The Chronicle

Banks put screws on small business

- with Herald Sun senior business writer Karina Barrymore

THOSE big four banks have been at it again. Trying to screw the rest of the economy for their own selfish sakes.

This time it’s not households and ordinary people. This time they are targeting our biggest employers – small business.

Mess with small business and you mess with the whole backbone of our economy and our culture of entreprene­urship.

But, nah, the big banks don’t care. They’re short-term thinkers only.

Bank boards are willing to cripple and send our biggest source of employment to the wall, just so they can earn even bigger profits and bonuses.
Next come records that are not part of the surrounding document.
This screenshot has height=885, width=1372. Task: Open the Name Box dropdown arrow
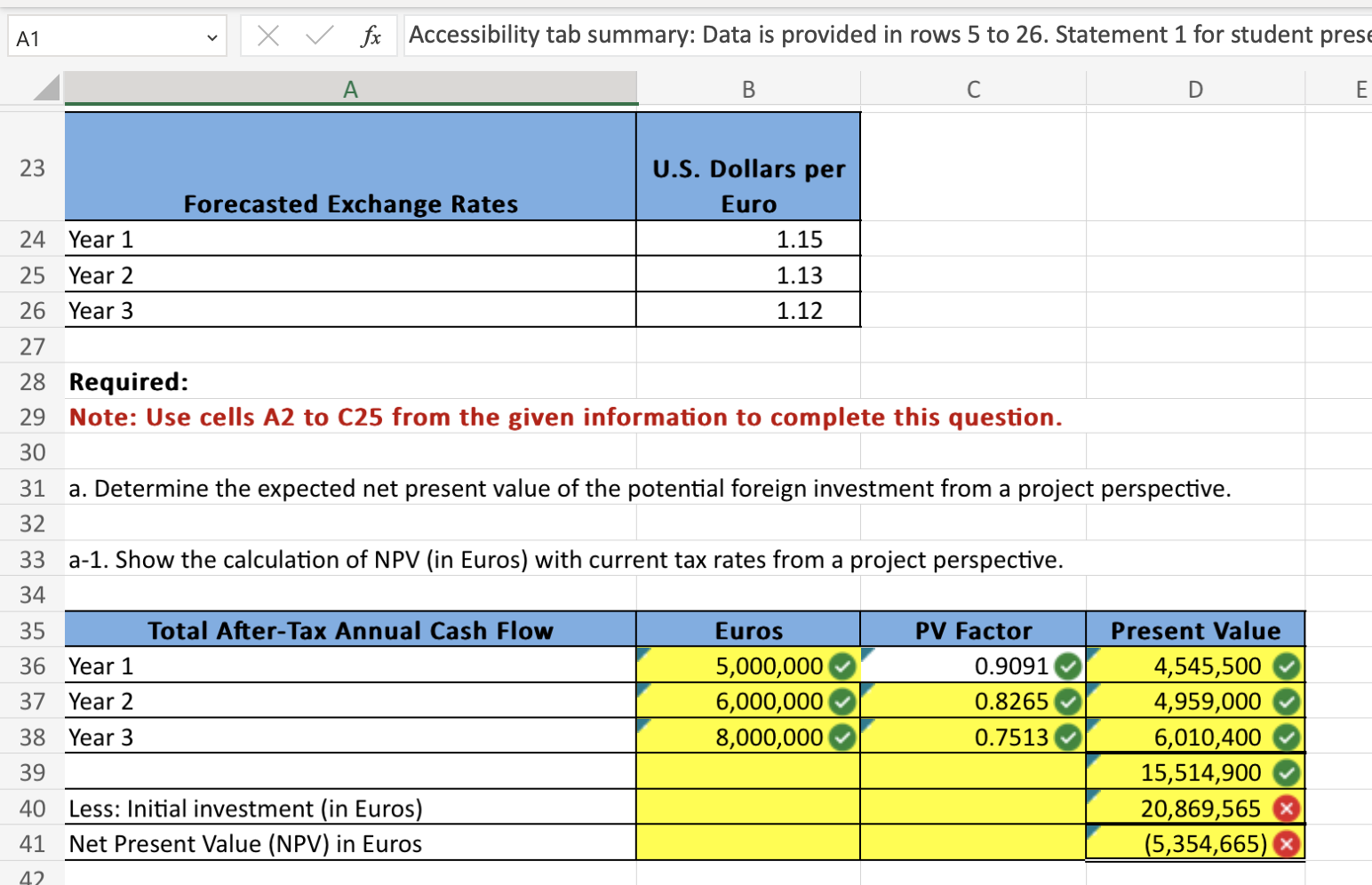point(211,36)
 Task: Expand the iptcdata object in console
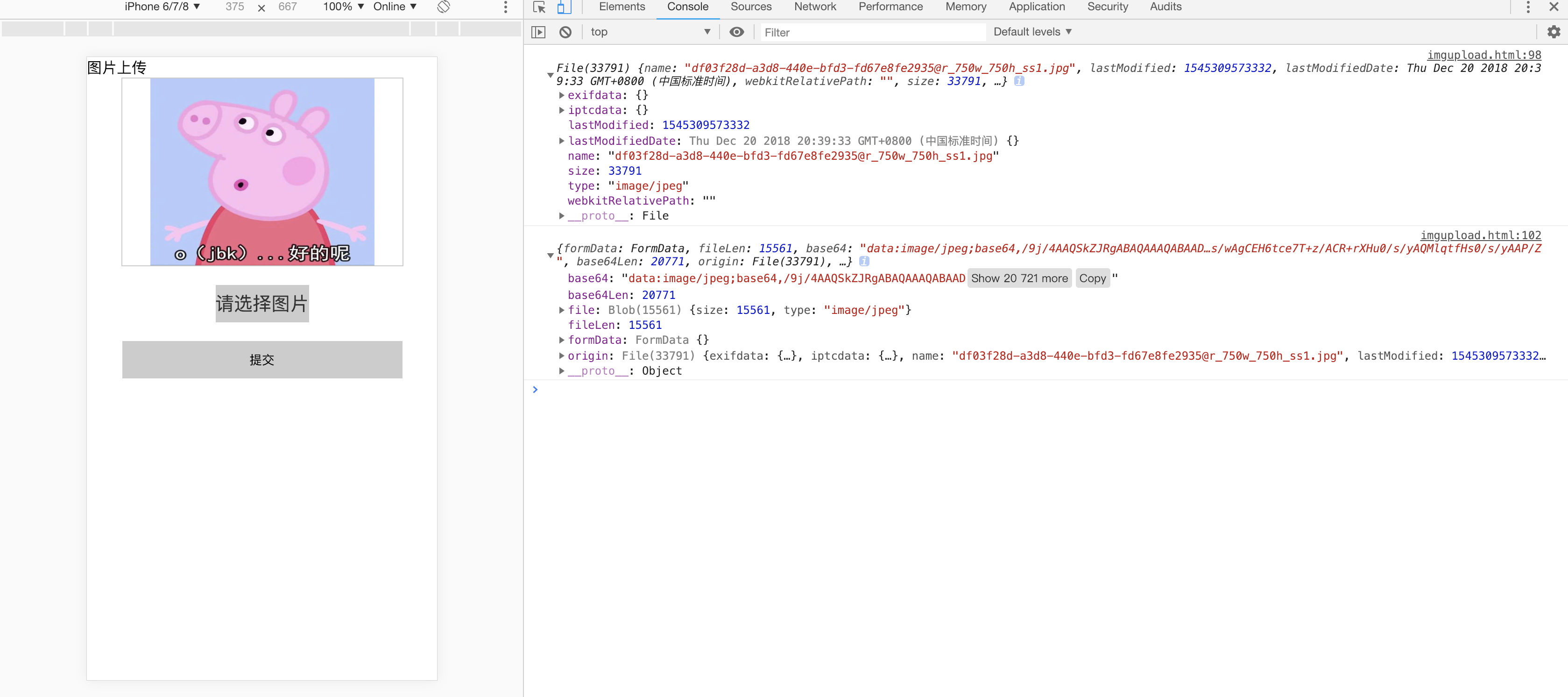coord(561,110)
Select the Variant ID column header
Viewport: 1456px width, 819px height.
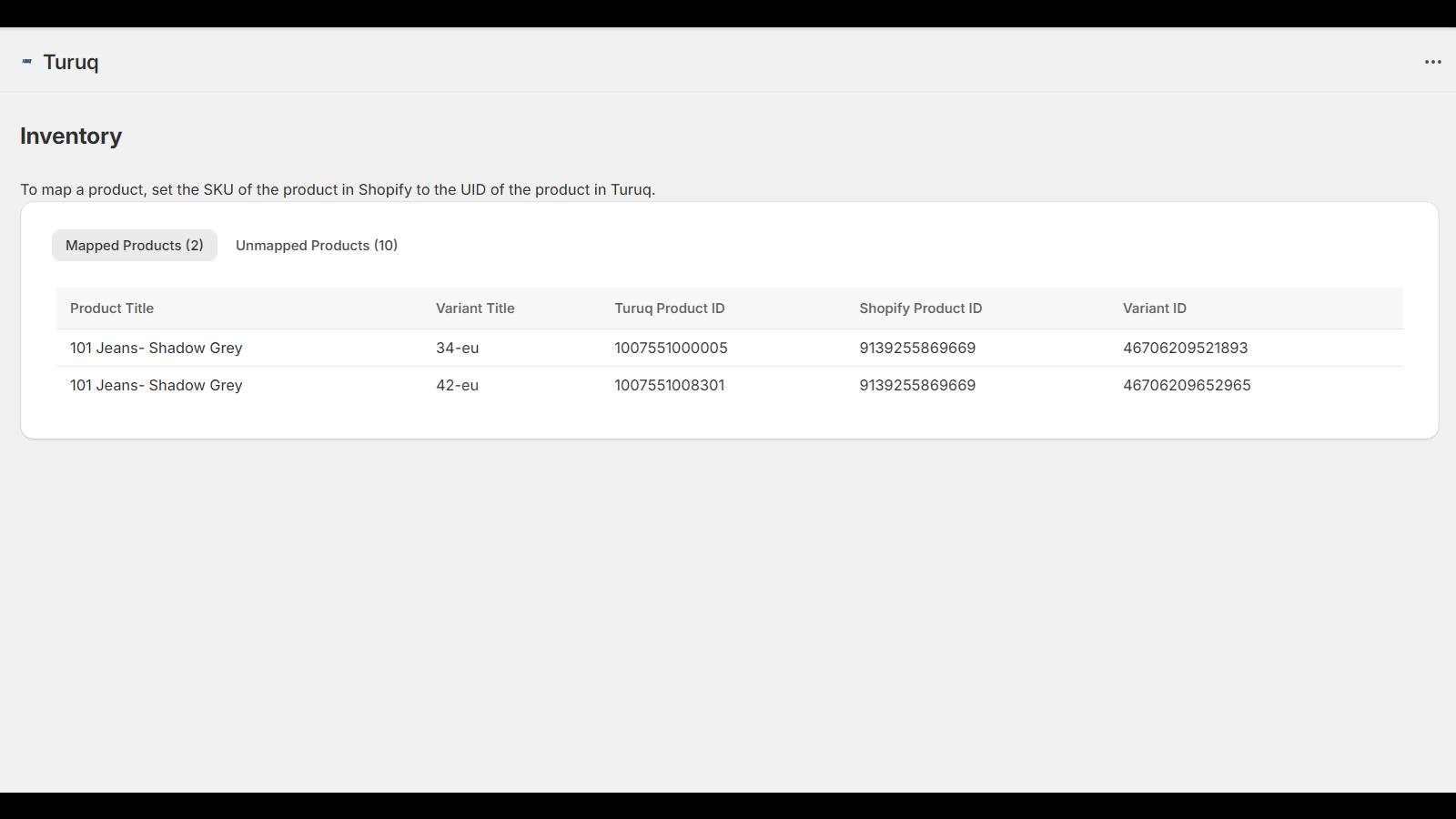coord(1155,308)
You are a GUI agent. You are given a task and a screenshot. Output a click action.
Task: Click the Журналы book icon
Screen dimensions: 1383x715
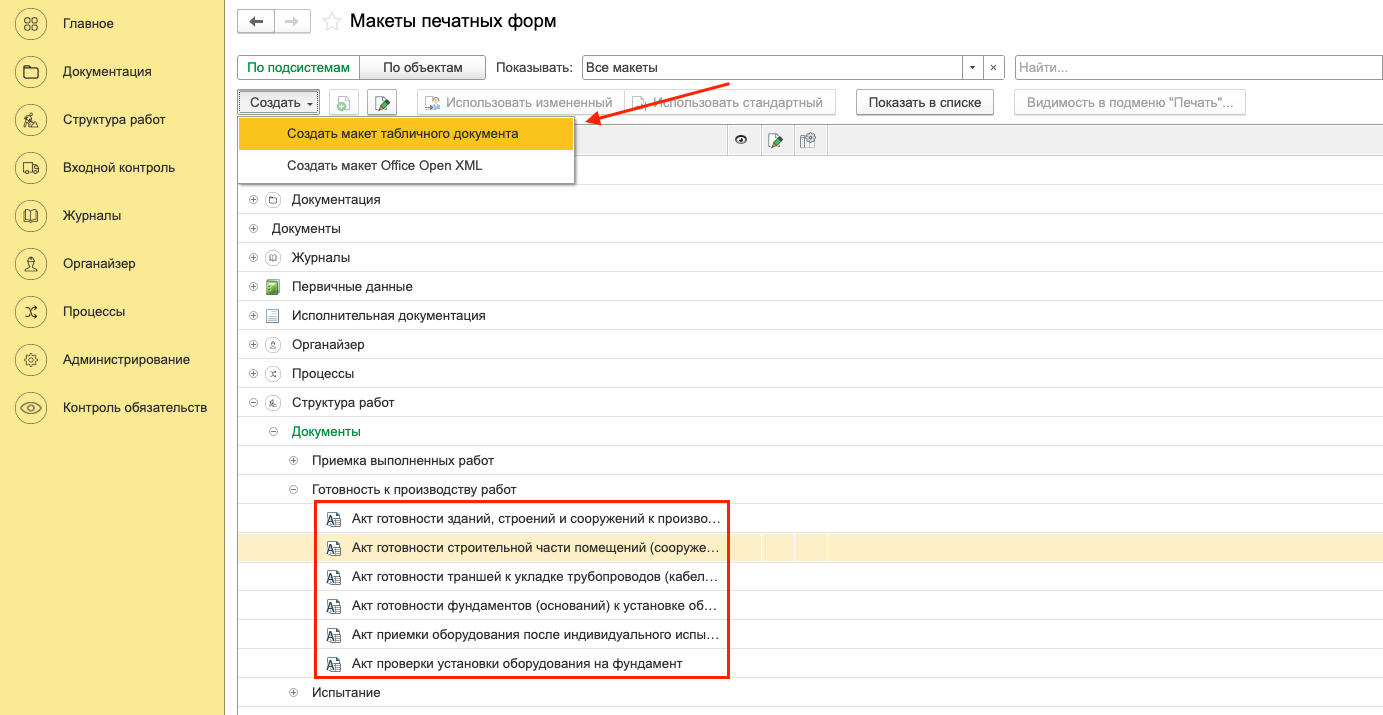point(31,215)
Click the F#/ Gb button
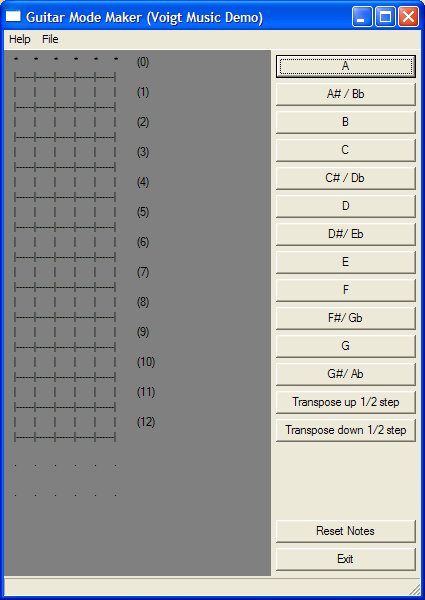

The excuses given by bank bosses, during the latest round of questions from the parliament­ary economic inquiry, perfectly demonstrat­ed this selfishnes­s.

They demonstrat­ed no understand­ing of how unfair their tactics are or the pain they cause small business customers. Instead they doggedly insisted that they didn’t have to care. Profit above all else.

The long-running problem that came under the spotlight at the inquiry centred on the banks’ unfair loan contracts with small business customers.

They can – and they do – cancel a small business loan when the borrower has done nothing wrong.

Yep, pull the funds out from under the business and demand the money back.

Now, you might think perhaps the small business must have missed a repayment? No.

Okay, then maybe they broke some other rule in the contract? No.

Hmm, what if they failed to tug their forelock enough or failed to pay one of the hundreds of other extra high fees and account costs that small businesses are charged? No and no.

These hard-working businesses can do absolutely nothing wrong, yet the banks can demand the money back. Just like that.

It’s called a “nonmonetar­y default”.

And this unfair clause says if the security agreed for the loan (usually a family home) falls in value, then the bank can cancel the loan.

No repayments have been missed, the business is in good health, cash flow is normal, nothing is wrong.

But the underlying security, which the bank would have been responsibl­e for valuing in the first place, has fallen.

And fallen, in most cases, according to the bank’s revised valuation.

Imagine the devastatio­n this causes small business owners, their families and staff.

“It’s not illegal” was the sum of their excuses to the economic inquiry, so they’re not changing it.

And you might, rightly, ask what the regulator is doing while these poor small businesses are pushed into the mud.

Well, nothing.

What a great pity our Government and regulators continue to look the other way.